EXERCISE GOAL ▸ From the line containing "Viewport: 457px width, 437px height." to the end of the data, retype every line exactly and nothing else. Drop the pictures.

DATASET EXTRACT ▸
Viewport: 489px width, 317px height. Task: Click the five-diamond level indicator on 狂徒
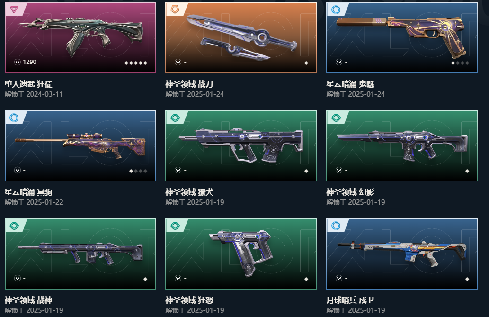tap(136, 63)
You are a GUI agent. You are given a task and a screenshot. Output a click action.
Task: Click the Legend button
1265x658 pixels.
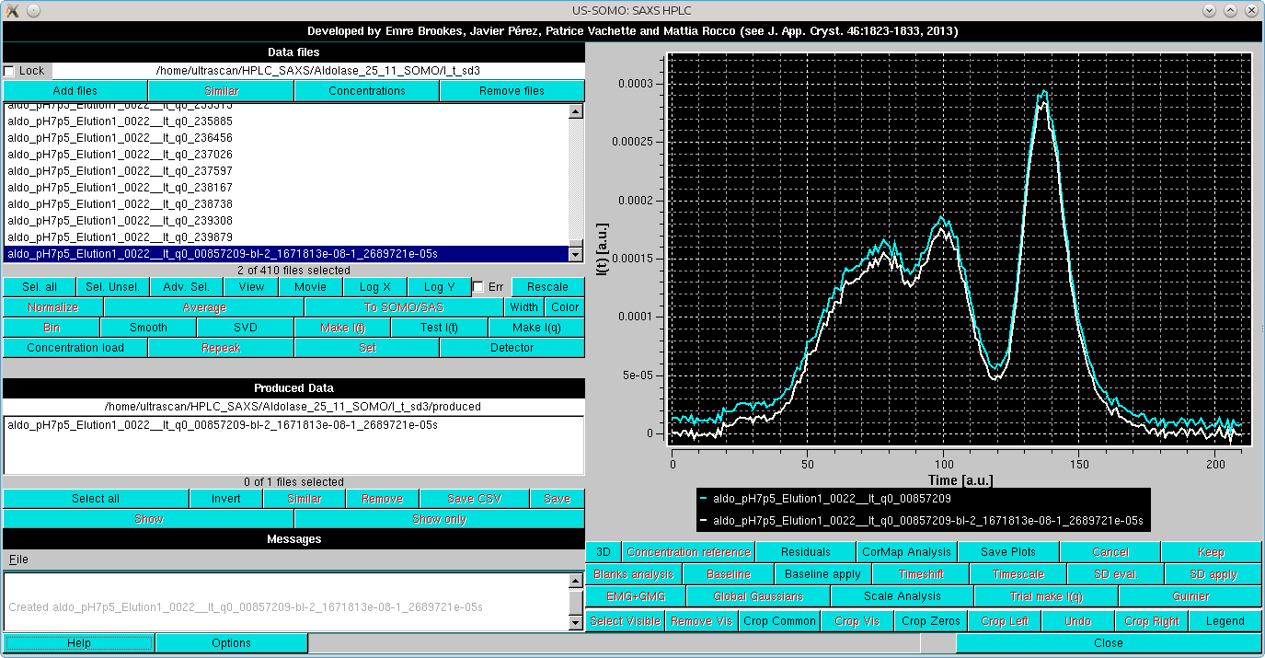1225,621
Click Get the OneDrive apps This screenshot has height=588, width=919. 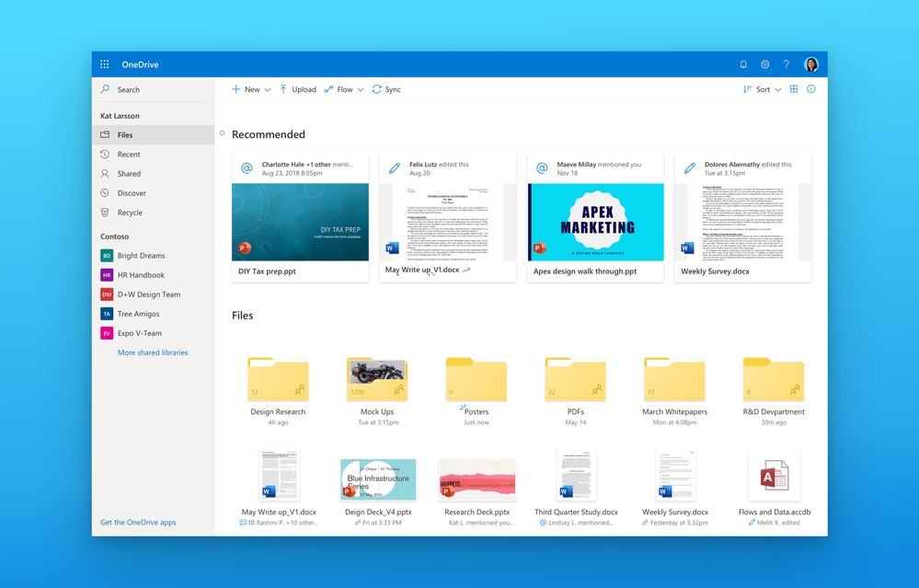140,522
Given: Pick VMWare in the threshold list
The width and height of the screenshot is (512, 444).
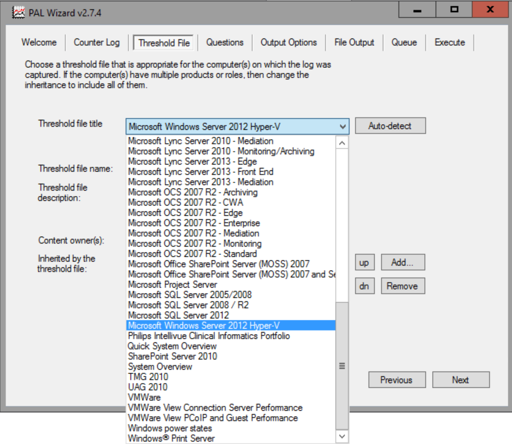Looking at the screenshot, I should [x=144, y=397].
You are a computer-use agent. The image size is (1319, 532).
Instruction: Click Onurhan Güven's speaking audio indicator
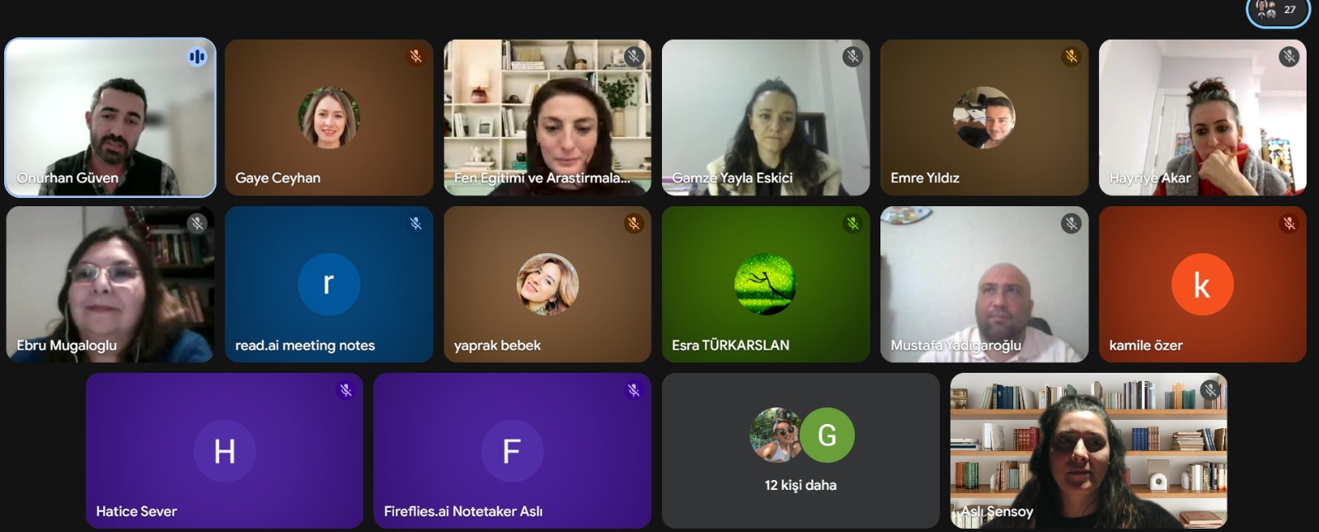(197, 57)
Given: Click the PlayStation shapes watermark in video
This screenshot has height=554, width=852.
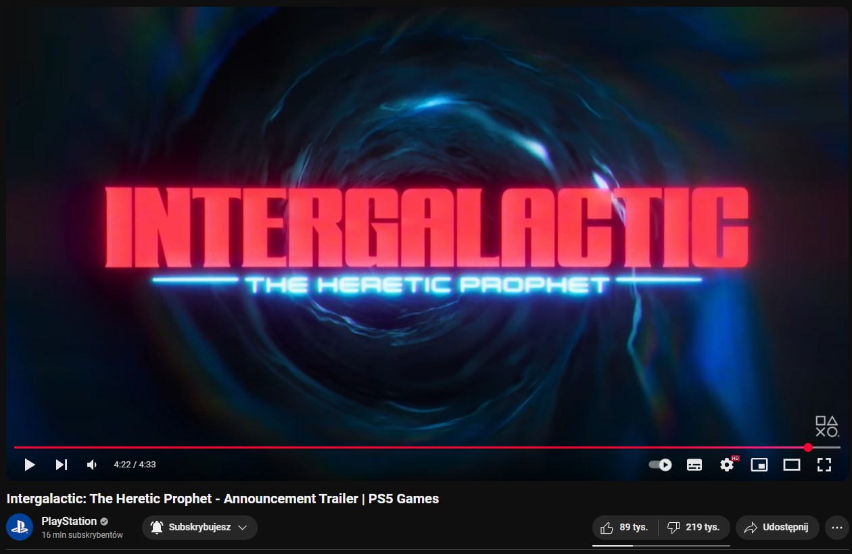Looking at the screenshot, I should click(x=827, y=427).
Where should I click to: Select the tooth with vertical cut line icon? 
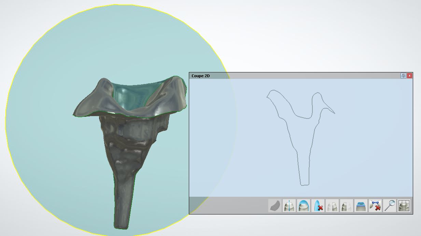289,206
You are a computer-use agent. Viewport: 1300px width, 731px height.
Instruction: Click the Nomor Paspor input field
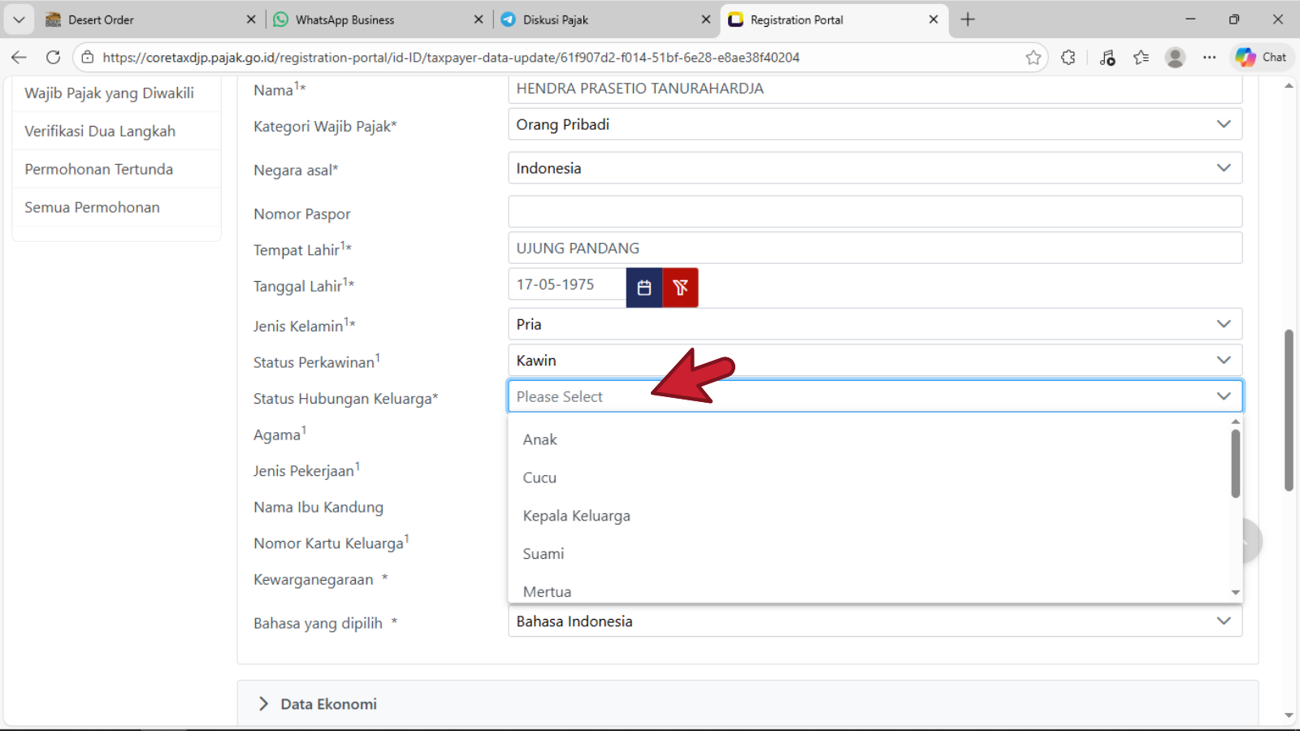[874, 212]
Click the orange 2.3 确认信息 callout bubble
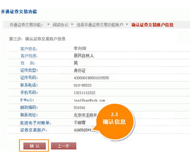The height and width of the screenshot is (161, 190). 115,122
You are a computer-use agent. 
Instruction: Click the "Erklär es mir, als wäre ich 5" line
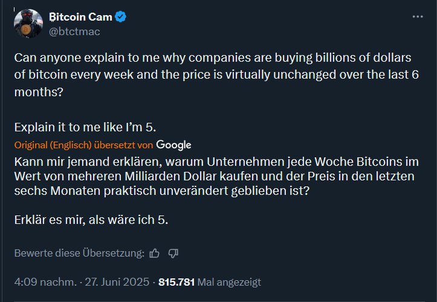click(x=91, y=220)
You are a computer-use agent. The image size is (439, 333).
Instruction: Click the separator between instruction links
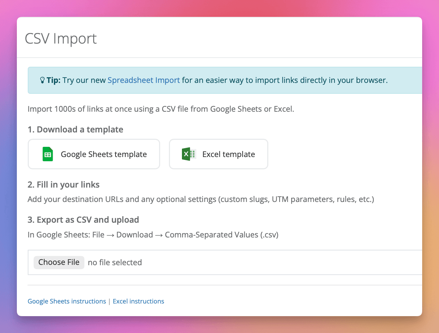click(x=109, y=301)
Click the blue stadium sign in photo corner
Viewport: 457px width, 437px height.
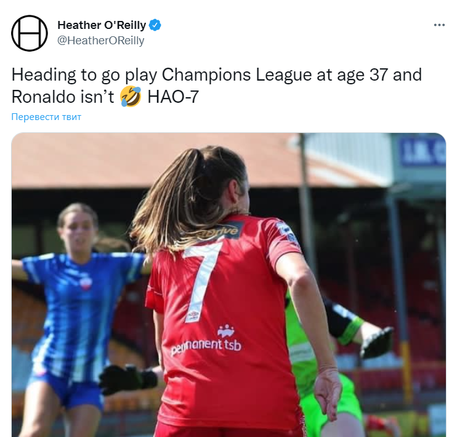pyautogui.click(x=422, y=151)
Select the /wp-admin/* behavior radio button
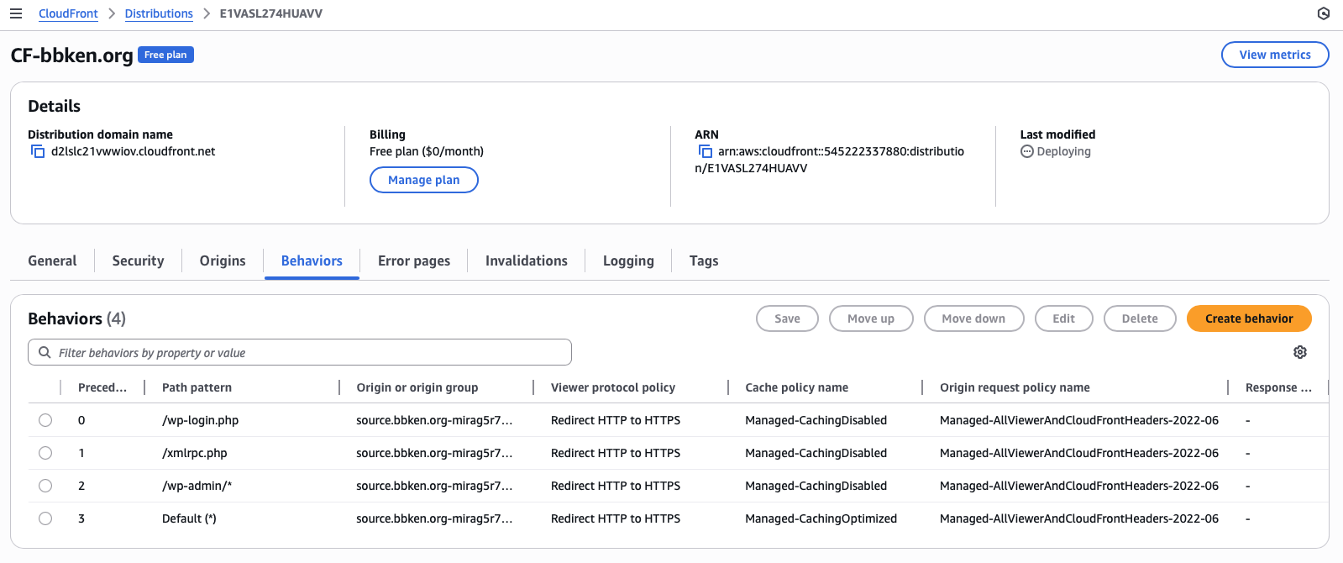The width and height of the screenshot is (1343, 563). point(45,486)
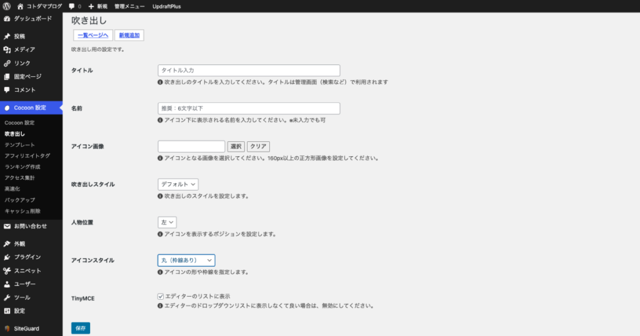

SOLUTION TO THE EXERCISE ▸
Viewport: 457px width, 437px height.
pyautogui.click(x=422, y=151)
Select the /wp-admin/* behavior radio button
The width and height of the screenshot is (1343, 563). point(45,486)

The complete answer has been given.